Teenagers are hooked to social media sites most of the day. The time they invest in social networking sites has gone up to 62.5 per cent after 2012 and is still expanding, according to scientists. Last year, teenagers spent an average of 2.6 hours per day on social media.
While there are suspicions that screen time is shooting up depression and anxiety among teenagers, there are some contrarian theories released by Sarah Coyne, a professor of family life at Brigham Young University. She concludes that merely by spending more time on social media, teenagers do not increase their anxiety or depression.
"We spent eight years trying to really understand the relationship between time spent on social media and depression for developing teenagers," Coyne explains in a study published in Computers in Human Behavior. "If they increased their social media time, would it make them more depressed? Also, if they decreased their social media time, were they less depressed? The answer is no. We found that time spent on social media was not what was impacting anxiety or depression."
As it is a multi-process syndrome, one stressor does not enhance the root cause of either depression or anxiety. What stresses teenagers out is not just copious amounts of time they spend on social media sites.
"It's not just the amount of time that is important for most kids. For example, two teenagers could use social media for exactly the same amount of time but may have vastly different outcomes as a result of the way they are using it," Coyne says.
The study aims to enable society to target not just the screen time debate, but also the context and content that is associated with leveraging social media.
Her experiment involved 500 youth aged between 13 and 20, who completed annual questionnaires over eight years. The participants were asked to reveal how much time they spent on social networking sites every day and what was their level of depression and anxiety. All the participants answered the questions with different scales to exhibit any depressive symptoms and anxiety levels. Analysing the results at an individual level to check for correlations between the two variables was interesting.
At age 13, adolescents reported that they spent about 31 to 60 minutes every day on social media. The average kept going up so that by the time they touched young adulthood, they were spending almost two hours per day on social media. However, the shoot-up in social networking, though, did not lead to changes in mental health, or in anxiety or depression levels after a year.
How can social media be used in healthy ways? Coyne has three suggestions.
Firstly, she says that you need to be active, not a passive user. Go beyond only scrolling and you can actively comment, post and like other content to be a healthy user. Secondly, it is important to stop using social media for at least one hour before you fall asleep. By getting enough sleep, you are protecting your mental health in a major way. Thirdly, improve your intentionality. Examine what motivates you to get involved in social media in the first place.
"If you get on specifically to seek out information or to connect with others, that can have a more positive effect than getting on just because you're bored," Coyne says.

## EXERCISE SET
(1) In the article on teenagers and social media, why does Coyne advise stopping social media use at least one hour before falling asleep?
(2) Reproduce the passage of the article on teenagers and social media between "While there are" and "their anxiety or depression.", inclusive.

## GIVEN INFORMATION
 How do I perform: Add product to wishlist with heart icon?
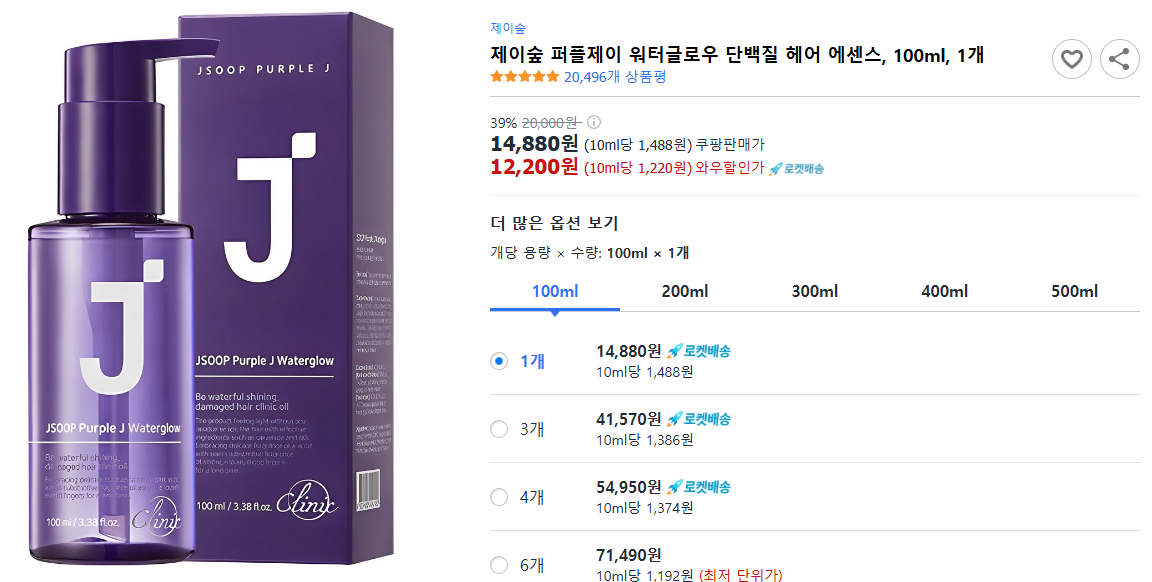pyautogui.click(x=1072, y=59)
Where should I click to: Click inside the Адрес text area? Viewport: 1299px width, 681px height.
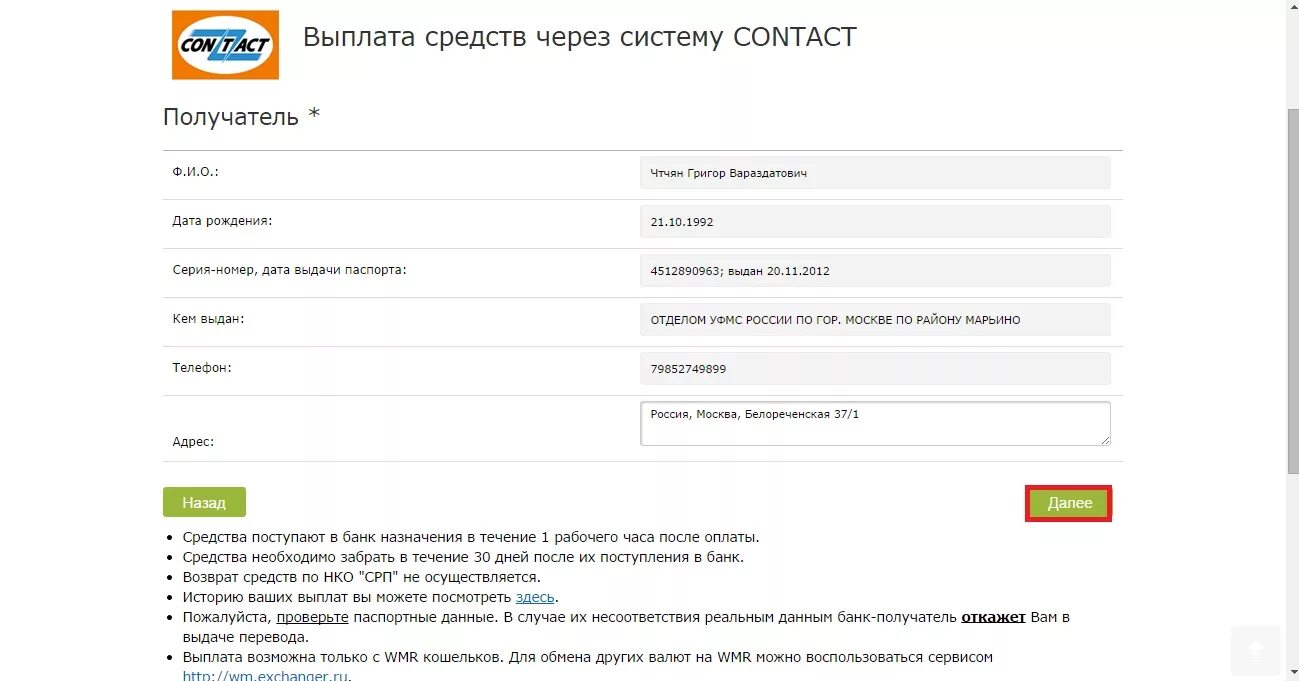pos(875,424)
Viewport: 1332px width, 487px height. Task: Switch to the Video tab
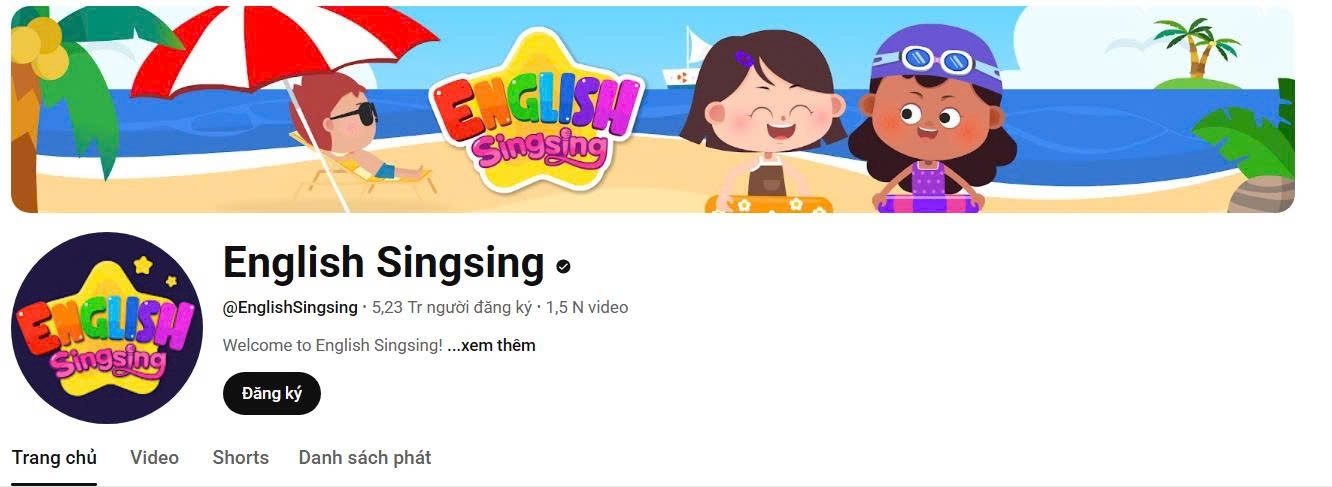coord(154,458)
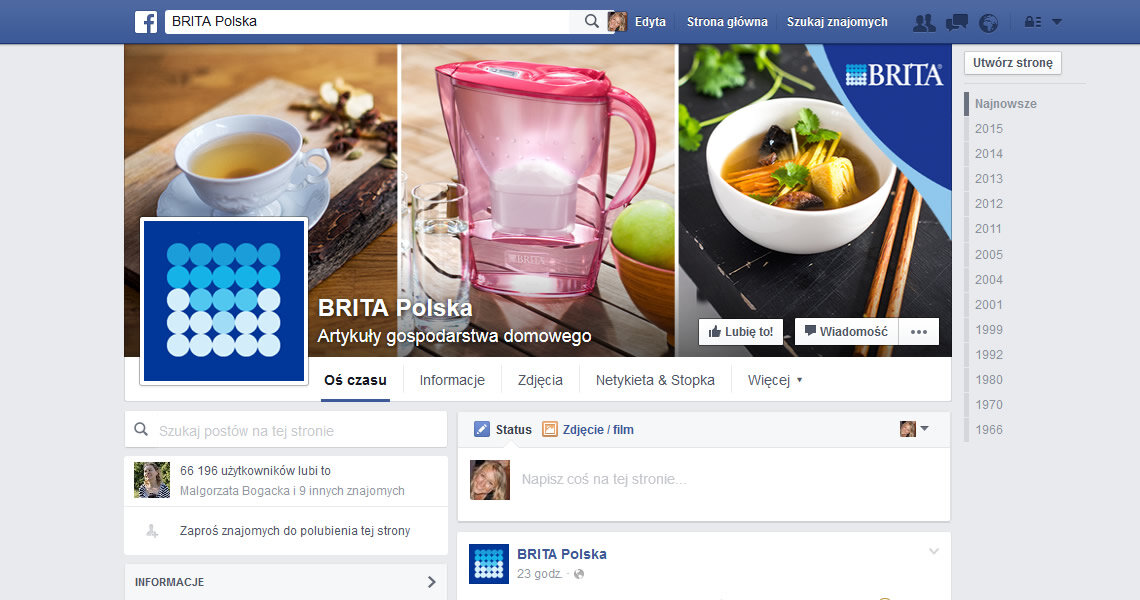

## COMPLETED EXERCISE
(1) Getting enough sleep protects mental health in a major way. Stopping social media use at least one hour before sleep helps ensure that rest.

(2)
While there are suspicions that screen time is shooting up depression and anxiety among teenagers, there are some contrarian theories released by Sarah Coyne, a professor of family life at Brigham Young University. She concludes that merely by spending more time on social media, teenagers do not increase their anxiety or depression.